Starting at the line that contains "Given: Click the bold 'Best for' label" and ending at the line that contains "Action: tap(27, 107)", write those lines out again with "Fechar" swapped for "Close". Leave everything else unchanged.

(Items on finding words and elements)

────────────────────

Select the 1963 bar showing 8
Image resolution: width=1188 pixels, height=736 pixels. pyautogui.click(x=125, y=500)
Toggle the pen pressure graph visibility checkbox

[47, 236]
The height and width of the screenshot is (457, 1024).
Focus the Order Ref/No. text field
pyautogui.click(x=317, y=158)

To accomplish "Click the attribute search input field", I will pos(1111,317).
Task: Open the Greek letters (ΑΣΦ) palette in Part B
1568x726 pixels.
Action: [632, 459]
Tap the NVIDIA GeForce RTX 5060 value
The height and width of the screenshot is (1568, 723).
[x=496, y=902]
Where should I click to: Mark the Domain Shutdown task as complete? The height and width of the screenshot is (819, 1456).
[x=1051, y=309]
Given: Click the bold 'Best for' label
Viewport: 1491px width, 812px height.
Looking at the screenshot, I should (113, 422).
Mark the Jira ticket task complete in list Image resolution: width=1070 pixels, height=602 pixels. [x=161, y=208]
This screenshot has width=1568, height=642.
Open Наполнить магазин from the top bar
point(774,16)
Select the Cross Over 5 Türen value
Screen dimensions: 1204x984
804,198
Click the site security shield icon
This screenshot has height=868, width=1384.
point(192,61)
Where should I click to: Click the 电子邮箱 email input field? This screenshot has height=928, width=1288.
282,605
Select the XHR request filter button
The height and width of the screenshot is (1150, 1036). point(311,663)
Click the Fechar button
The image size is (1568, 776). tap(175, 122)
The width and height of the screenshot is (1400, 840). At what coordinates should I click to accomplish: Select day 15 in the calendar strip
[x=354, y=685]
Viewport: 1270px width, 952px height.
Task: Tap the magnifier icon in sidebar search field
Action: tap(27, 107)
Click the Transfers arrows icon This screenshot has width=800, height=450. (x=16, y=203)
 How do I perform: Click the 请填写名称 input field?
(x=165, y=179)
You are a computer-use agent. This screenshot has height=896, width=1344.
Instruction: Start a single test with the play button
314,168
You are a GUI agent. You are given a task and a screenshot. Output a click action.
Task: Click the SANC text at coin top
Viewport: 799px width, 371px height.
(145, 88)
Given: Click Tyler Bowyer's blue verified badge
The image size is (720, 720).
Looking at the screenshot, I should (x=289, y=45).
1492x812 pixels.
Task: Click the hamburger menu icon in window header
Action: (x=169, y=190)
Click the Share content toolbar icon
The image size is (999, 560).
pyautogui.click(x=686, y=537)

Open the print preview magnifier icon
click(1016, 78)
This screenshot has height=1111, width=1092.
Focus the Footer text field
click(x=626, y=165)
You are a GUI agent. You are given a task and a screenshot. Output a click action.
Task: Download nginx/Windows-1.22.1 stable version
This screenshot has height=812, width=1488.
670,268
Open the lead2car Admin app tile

────────────────────

> [Result for this task]:
Given: Click the bold 'Best for' label
Viewport: 1491px width, 812px height.
Looking at the screenshot, I should (113, 422).
Mark the Jira ticket task complete in list Image resolution: width=1070 pixels, height=602 pixels. [x=161, y=208]
This screenshot has width=1568, height=642.
Open Наполнить магазин from the top bar
point(774,16)
Select the Cross Over 5 Türen value
Screen dimensions: 1204x984
804,198
Click the site security shield icon
This screenshot has height=868, width=1384.
point(192,61)
Where should I click to: Click the 电子邮箱 email input field? This screenshot has height=928, width=1288.
282,605
Select the XHR request filter button
The height and width of the screenshot is (1150, 1036). point(311,663)
Click the Close button
The image size is (1568, 776). tap(175, 122)
The width and height of the screenshot is (1400, 840). At what coordinates should I click to accomplish: Select day 15 in the calendar strip
[x=354, y=685]
Viewport: 1270px width, 952px height.
Task: Tap the magnifier icon in sidebar search field
Action: tap(27, 107)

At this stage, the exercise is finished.